Mahnke talks about Houdini, whose interest in the afterlife found him as spiritualism’s biggest sceptic in the public sphere. He’d lost his mother in 1913, devastating him. He stopped performing. Spiritualists wanted to do a seance for him. He immediately knew it was a fraud, the message from beyond coming in English when his mother did not speak it. This put him on a sceptic’s warpath. He left his widow with a message, that if she should ever hear it from the afterlife that it would truly be him. She never heard it, denouncing “spirit communication in any form.” Sir Arthur Conan Doyle, friend of Mr. Houdini, never gave up hope himself. He read of the Fox Sisters, as well. In 1919, he saw a psychic and had portraits taken. In one of those appeared the ghost of his dead son.
On went the search of Phelps. More strange events at home. After word spread, Austin and uncle Abner (Steven Sean Garland) arrived to speak with the Reverend. Everybody’s talking of hauntings, a supposed witch haunting the home. Parishioners had already left Eliakim’s church. But he never wavered. And something weird WAS happening, no matter what anybody said.

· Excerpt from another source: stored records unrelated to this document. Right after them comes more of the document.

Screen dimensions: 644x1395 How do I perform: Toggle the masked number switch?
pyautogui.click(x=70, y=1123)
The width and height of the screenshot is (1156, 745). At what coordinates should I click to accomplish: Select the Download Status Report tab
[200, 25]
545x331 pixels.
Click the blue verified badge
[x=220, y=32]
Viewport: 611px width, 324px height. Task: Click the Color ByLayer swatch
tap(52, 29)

It all got worse, and more dangerous. The haunting of the Phelps home became clear to Austin and Abner while they stayed. Inexplicable noises from all around the house, from the cellar, everywhere. One night, they found young Henry down in the cellar, asleep in a cupboard with a noose around his neck: “Like they hung the witch.” It was, they believed, Goody Bassett, a free willed woman branded as a witch in the 17th century. This preceded the Salem Witch Trials. Not far from where Phelps would come to live.

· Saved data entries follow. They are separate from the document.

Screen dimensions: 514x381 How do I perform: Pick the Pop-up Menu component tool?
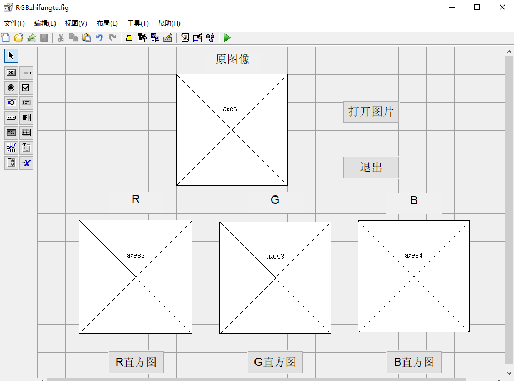11,118
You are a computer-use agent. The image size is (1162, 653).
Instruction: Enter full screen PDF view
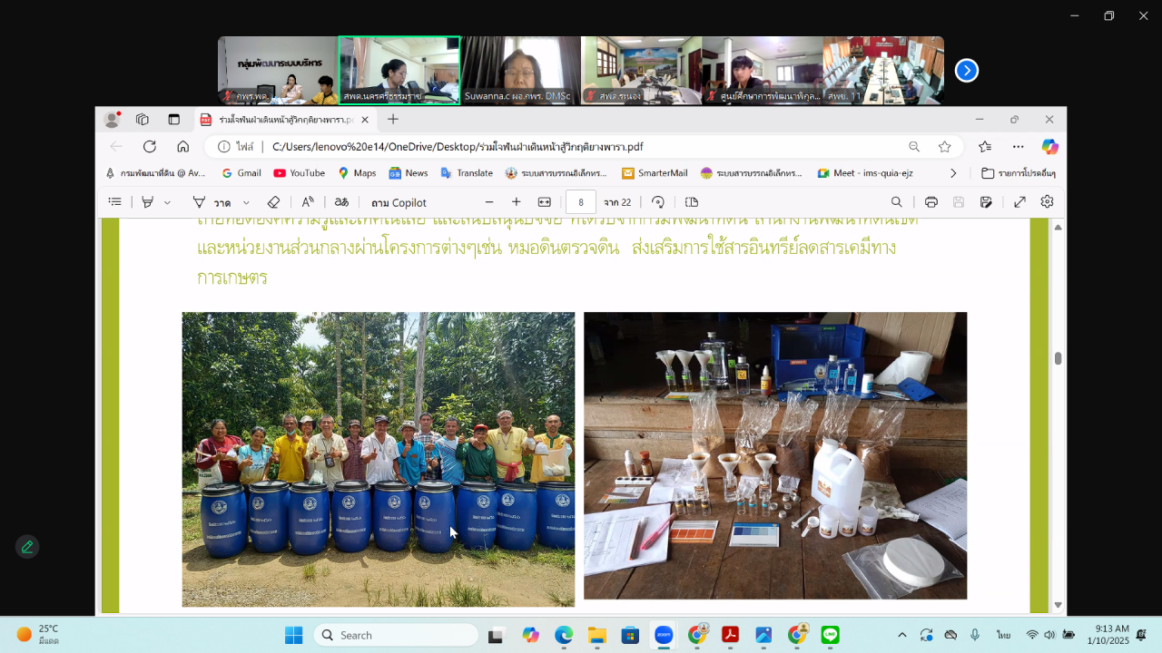tap(1019, 202)
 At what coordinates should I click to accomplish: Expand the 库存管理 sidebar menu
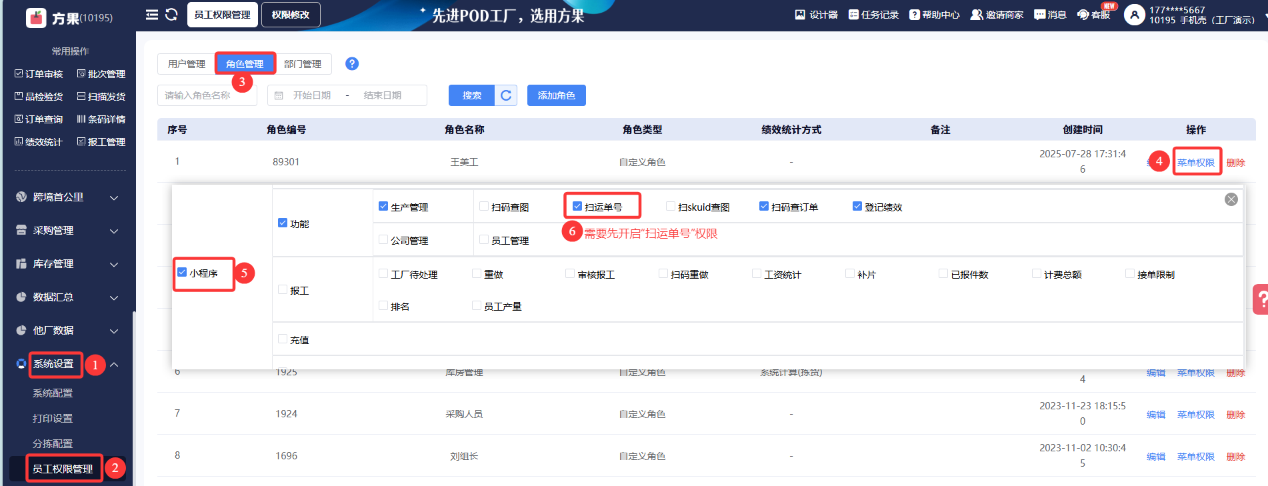click(x=67, y=264)
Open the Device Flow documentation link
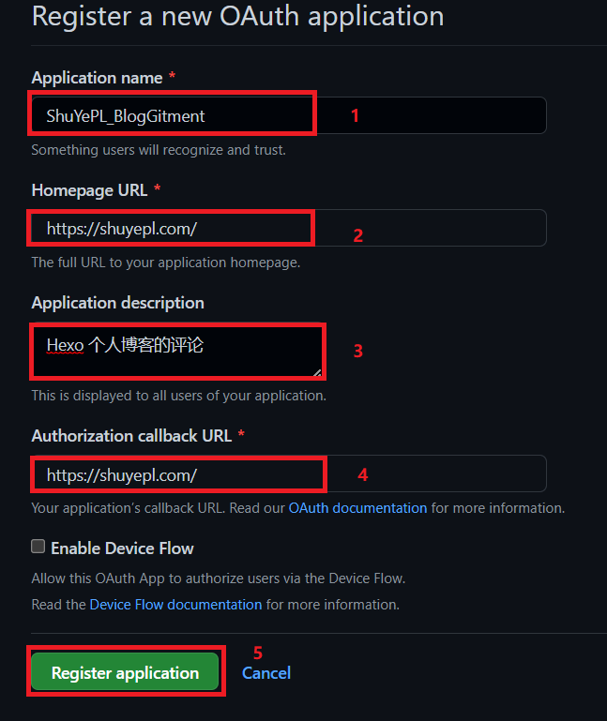This screenshot has width=607, height=721. point(175,605)
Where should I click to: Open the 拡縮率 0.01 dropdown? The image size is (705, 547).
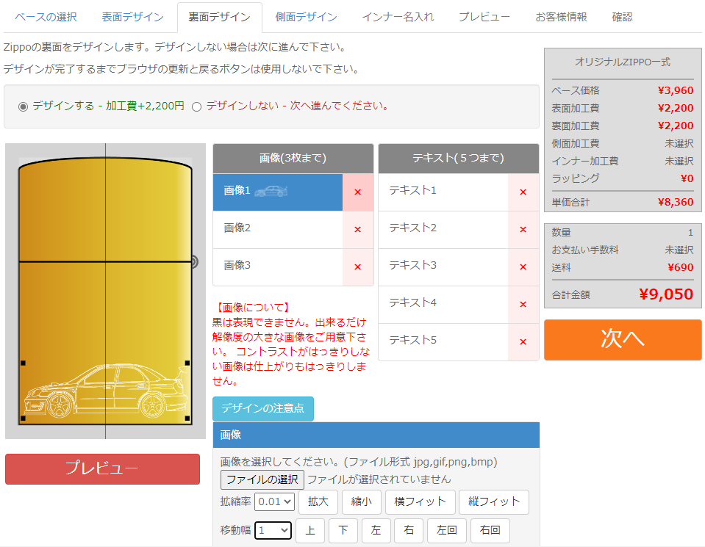(x=275, y=502)
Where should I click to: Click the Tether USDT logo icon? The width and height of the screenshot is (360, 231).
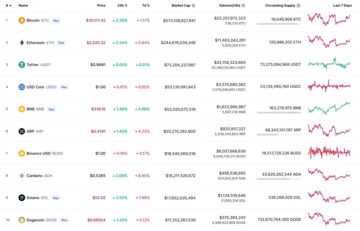(22, 65)
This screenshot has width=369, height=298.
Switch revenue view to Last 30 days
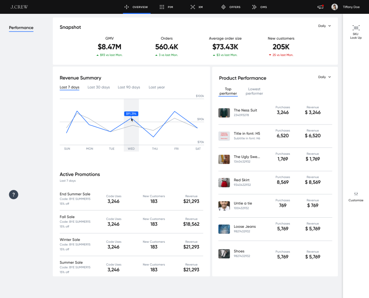pos(98,87)
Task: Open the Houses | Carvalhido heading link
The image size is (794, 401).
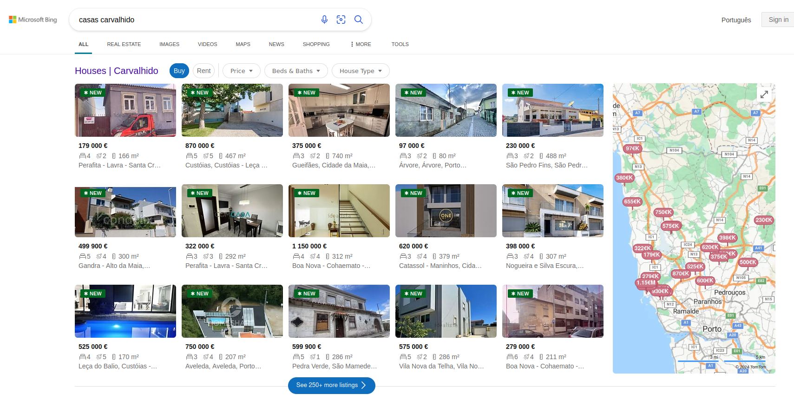Action: [x=117, y=71]
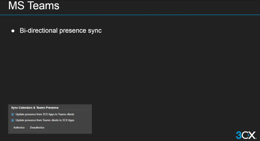
Task: Click the blue divider line under the title
Action: (x=130, y=15)
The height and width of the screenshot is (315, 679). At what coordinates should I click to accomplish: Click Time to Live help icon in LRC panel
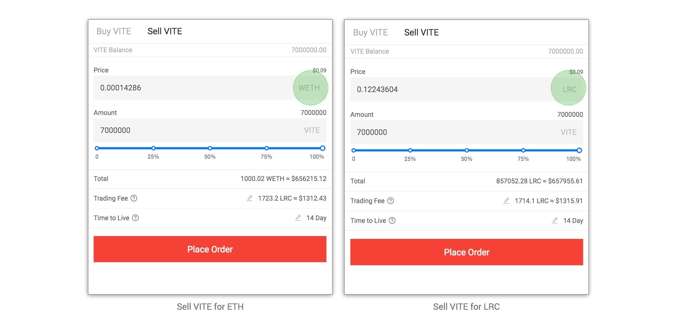click(x=392, y=220)
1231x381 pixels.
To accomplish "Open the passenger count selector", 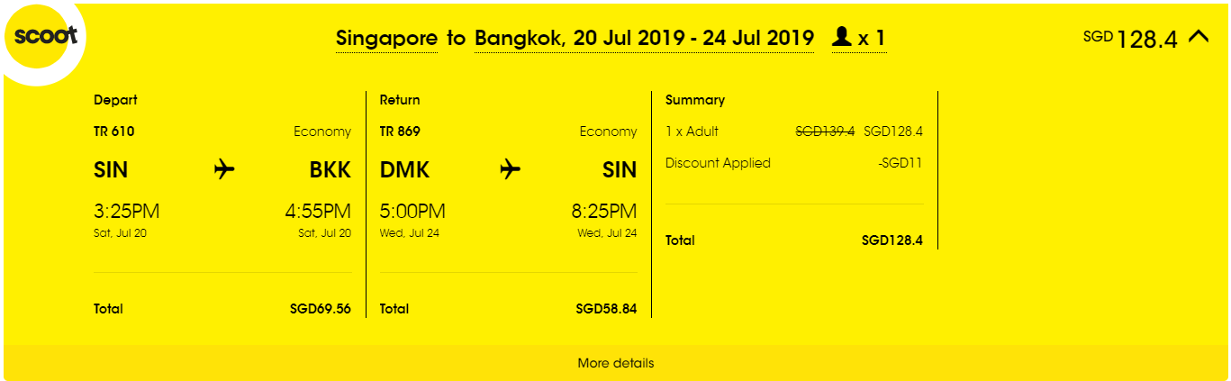I will [x=859, y=38].
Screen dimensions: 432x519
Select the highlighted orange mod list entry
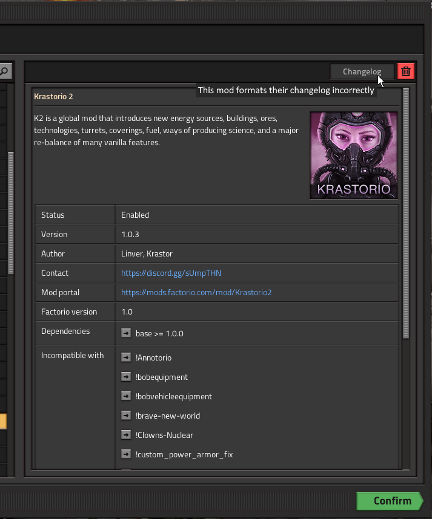pyautogui.click(x=3, y=421)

Even with some inklings, Austin and Abner left Eliakim. The Reverend would not leave. He continued in his belief that theology and science were able to co-exist. He performed another seance in order to hopefully expel Goody’s spirit. He called out to the hanged witch, trying to help her go home, away from there. Some knocks and shaking come when he asks. Eliakim figures out it’s not Elizabeth, but somebody else entirely; a damned soul. The air becomes oppressive, everyone choking, a couple vomiting. Followed by furniture flying.
And so the Reverend decides they’ll leave, rather than face any further evil forces. The story blew up. In 1888, the Fox sisters confessed their own story as a hoax. They had strange physical quirks, able to crack and pop joints and knuckles in such a way to trick others. People “continued to believe.” In 1930, Arthur Conan Doyle’s voice was apparently recorded at a seance.
So, is there life after death? Or do we merely want to believe in it so badly that we MAKE it become real? Will we ever actually know, for sure?
Another solid episode, this one I’d not actually listened to on the podcast before. So a nice treat! Robert Patrick is an underrated actor, so his performance here was a wonderful addition. So much history packed into a single episode, too. Impressive.
“The Beast Within” comes as the next instalment.
Does anyone know what the last letter from the damned soul said, the one reverend Phelps had crumpled up???